Filming was also done in other areas of Yorkshire such as Leeds, Wakefield, Kirklees, Selby and Richmondshire. Dewsbury Town Hall's foyers, corridors and court rooms were also used for filming.

==Cast and characters==
- Samuel West as angel Zak Gist
- Ukweli Roach as angel Thomas Greening
- Tobias Menzies as fallen angel Richard Pembroke
- Orla Brady as former angel Mrs Sherringham
- Hattie Morahan as Hannah English

==Episode list==

| No. | Title | Directed by | Written by | Original release date | Viewing Figures (millions) Source: BARB; includes ITV1 HD & ITV1 +1 |
| 1 | "Episode One" | Adrian Shergold | Ashley Pharoah | 5 January 2012 | 5.43 |
Angels Zak and Tom are plunged into a court case involving an estranged family and a newlywed after a sniper shoots at the wedding party at a market, critically injuring Zak's old flame Hannah. The shooter is captured by Tom and admits to committing the crime. Tom and Zak defend the man despite the confession. The prosecutor is Zak's arch-enemy, fallen angel Richard.
| 2 | "Episode Two" | Adrian Shergold | Ashley Pharoah | 12 January 2012 | 3.86 |
A six-year-old boy, who recognises Zak and Tom as angels, asks Zak to intervene for his father in a custody battle between his adoptive parents in the hope he can reconcile them. Zak and Tom find themselves facing Hannah and Richard, representing the mother, when the case goes to court. Mrs. Sherringham tells Tom how she fell for Billy and asked Mr. Mountjoy to make her mortal. A mysterious package from Mr. Mountjoy arrives at the Belfry, containing the Kremlin's Doomsday Clock, which once counted down during the Cuban Missile Crisis.
| 3 | "Episode Three" | Jamie Payne | Matthew Graham | 19 January 2012 | 3.78 |
Pensioner Mack Steen admits to poisoning heartless care home owner Keith Cedric because he is closing the care home. Zak and Tom defend Mack but the past histories of all involved makes it very difficult when fallen angel Richard wants the charge increased from assault to attempted murder.
| 4 | "Episode Four" | Jamie Payne | Matthew Graham | 26 January 2012 | 3.58 |
Zak and Tom prosecute a woman for the manslaughter of a prowler, who had been stalking her and who she believed had killed her son. Tom has severe doubts about the woman's guilt and, goaded by Richard, has his own doubts about his reason on earth. Tom, wanting to comfort the woman who is grieving over her son, reveals himself as an angel, thus proving the existence of Heaven; this ends up causing her to commit suicide to be with her son. When Zak and Hannah go on an outing ("...it's not a date"), Mr. Mountjoy activates a light on the Doomsday Clock at the Belfry.
| 5 | "Episode Five" | Adrian Shergold | Ashley Pharoah | 2 February 2012 | 2.93 (overnight) |
Tom saves a female soldier's life who then is accused of desertion and faces a court martial.
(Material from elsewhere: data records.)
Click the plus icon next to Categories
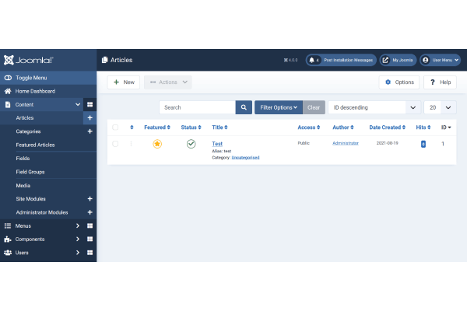467x311 pixels. tap(90, 131)
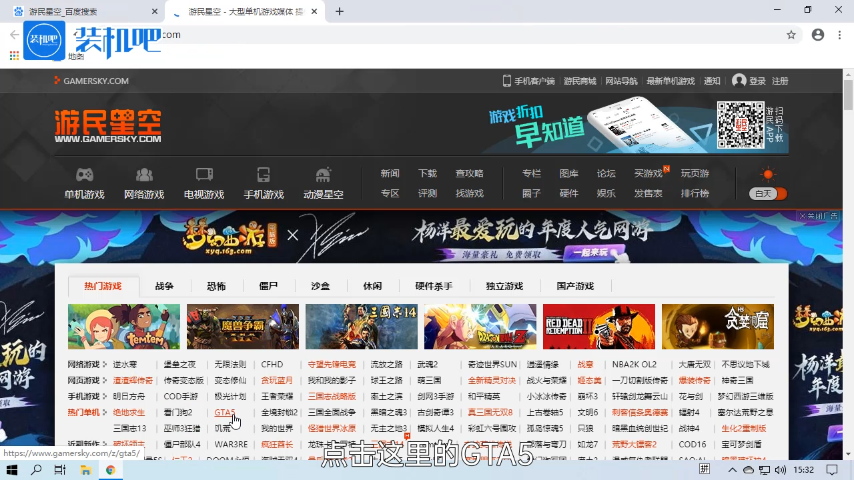Toggle the 白天 day/night switch

767,193
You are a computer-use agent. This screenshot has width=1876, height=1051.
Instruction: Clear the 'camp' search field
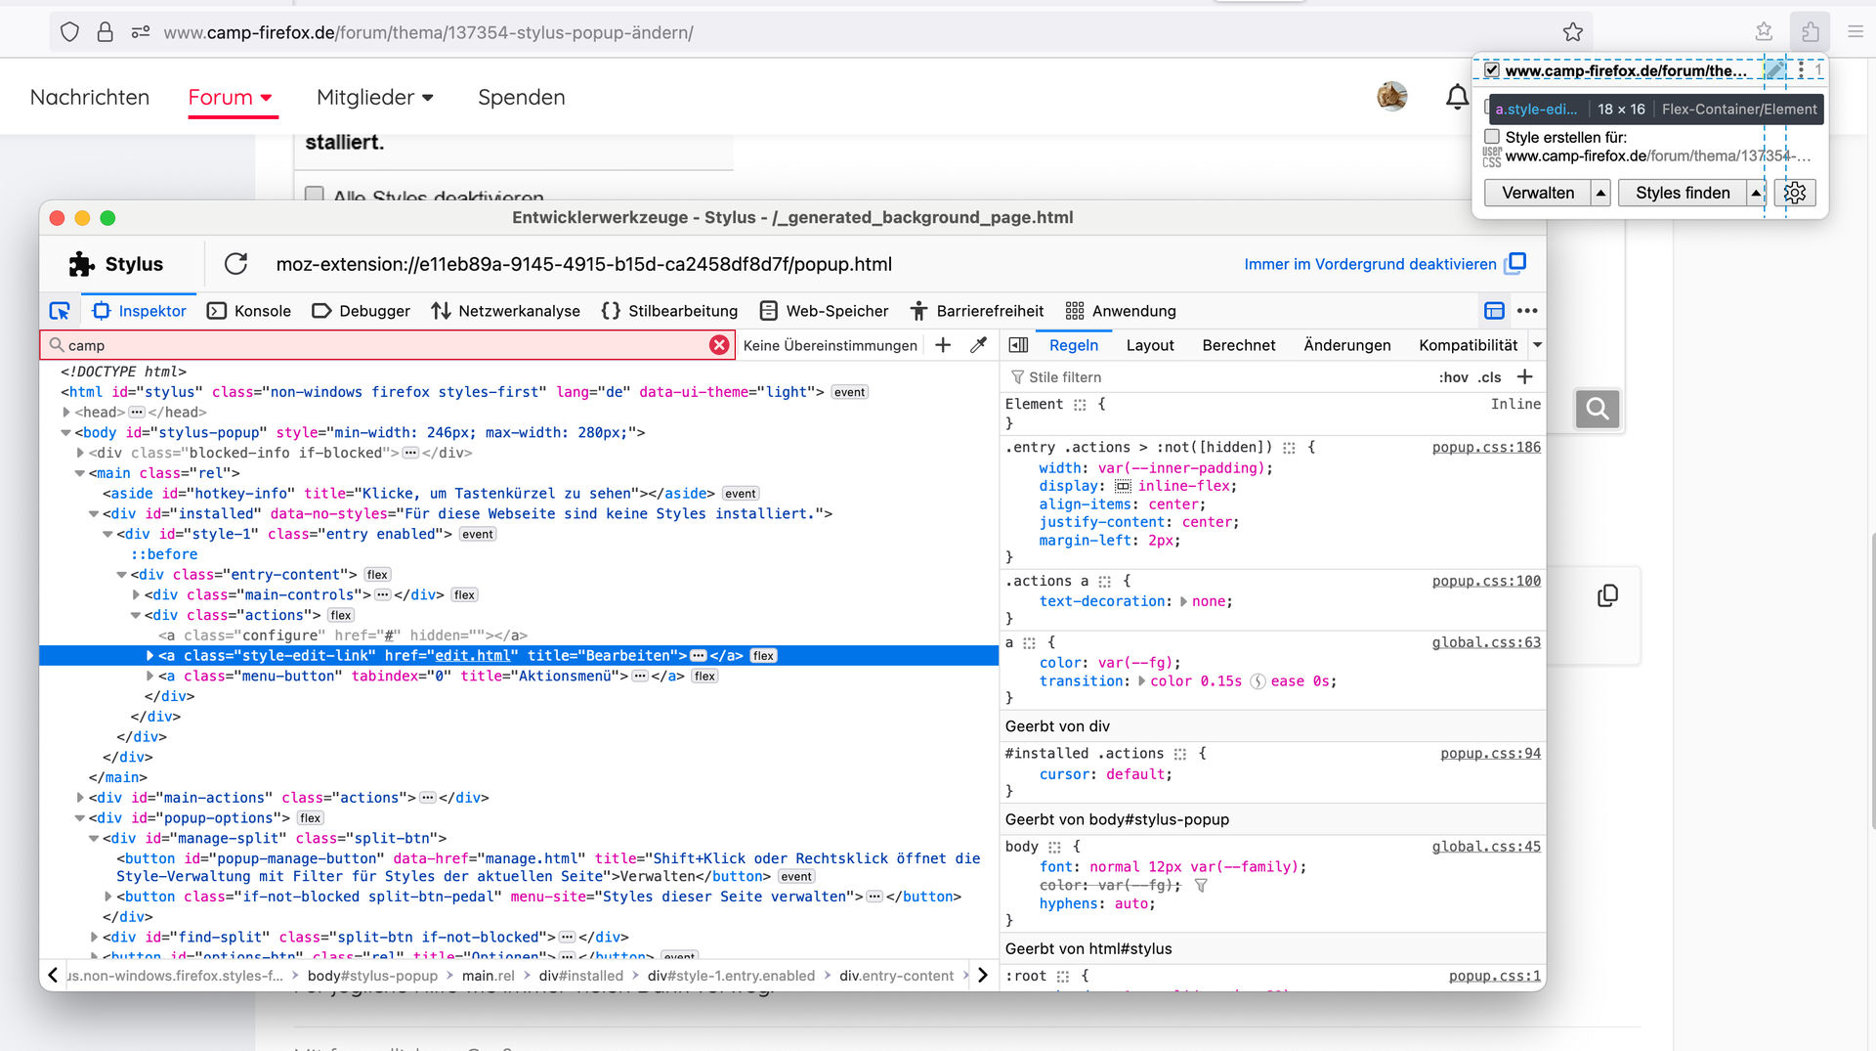pos(719,345)
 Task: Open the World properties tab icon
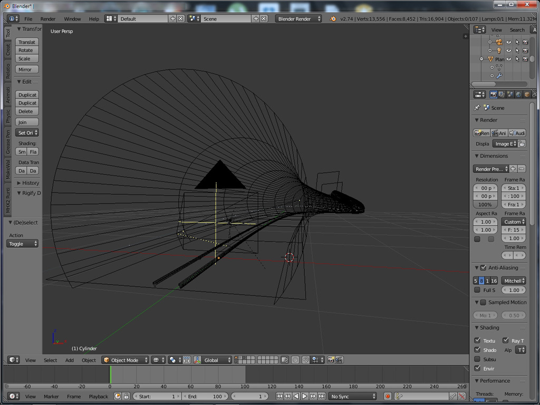point(518,94)
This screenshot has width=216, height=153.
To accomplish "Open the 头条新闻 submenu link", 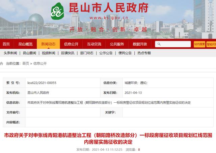I will (x=10, y=53).
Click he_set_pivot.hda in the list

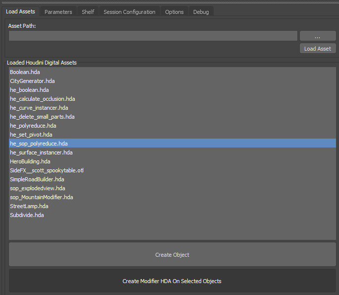(x=31, y=135)
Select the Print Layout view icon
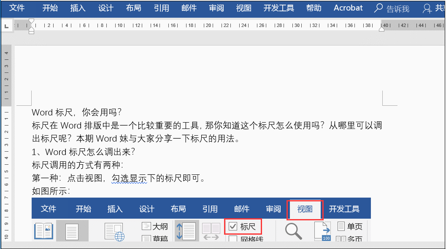The image size is (446, 249). click(72, 230)
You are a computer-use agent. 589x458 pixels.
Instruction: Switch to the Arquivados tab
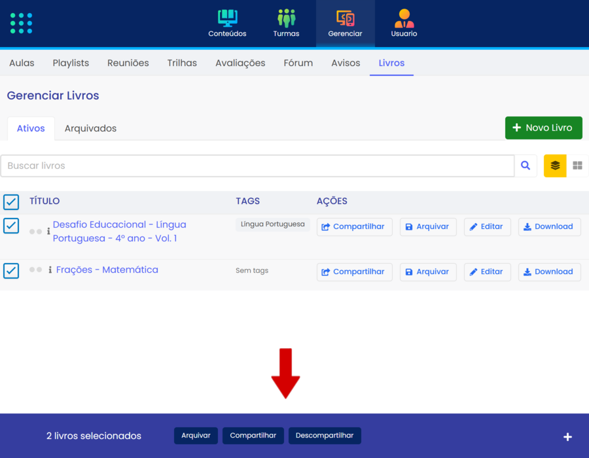tap(90, 128)
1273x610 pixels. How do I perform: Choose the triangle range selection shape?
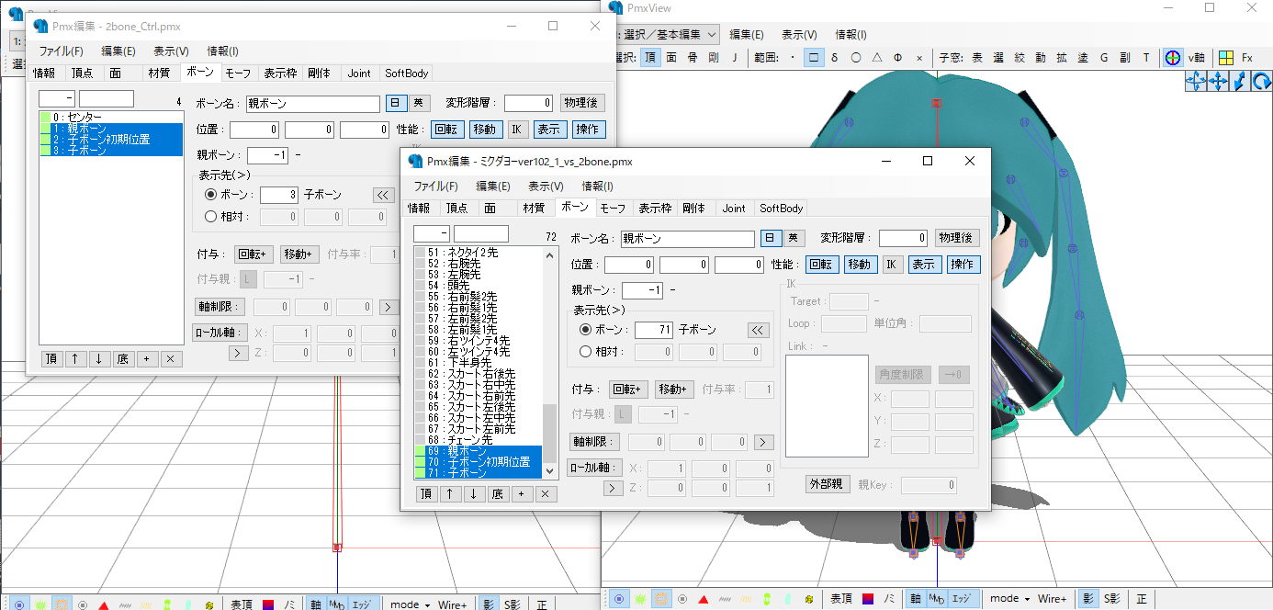click(877, 57)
Zak asks Hannah to assist in defending the soldier, much to Tom's chagrin. Mrs. Sherringham's memories of her own love of Billy and its consequences tells Zak to arrange a date for Hannah with another man, while Richard is working his evil in the background when Billy's brother Carl turns up.
| 6 | "Episode Six" | Adrian Shergold | Matthew Graham | 9 February 2012 | 3.20 |
The extent of fallen angel Richard's manipulations are fully revealed. He creates conflict between two brothers when one of them is falsely accused of killing a third brother. He admits to bringing Hannah to York in order to tempt Zak, going so far as to show Zak a life where he and Hannah are happily married with a young daughter. He manipulates the relationship of Mrs. Sherringham and Billy's brother, Carl. When Zak and Hannah kiss, Mr. Mountjoy starts the countdown on the Doomsday Clock, beginning at 666666.

==DVD==
A region 2 DVD of the first series was released on 12 February 2012.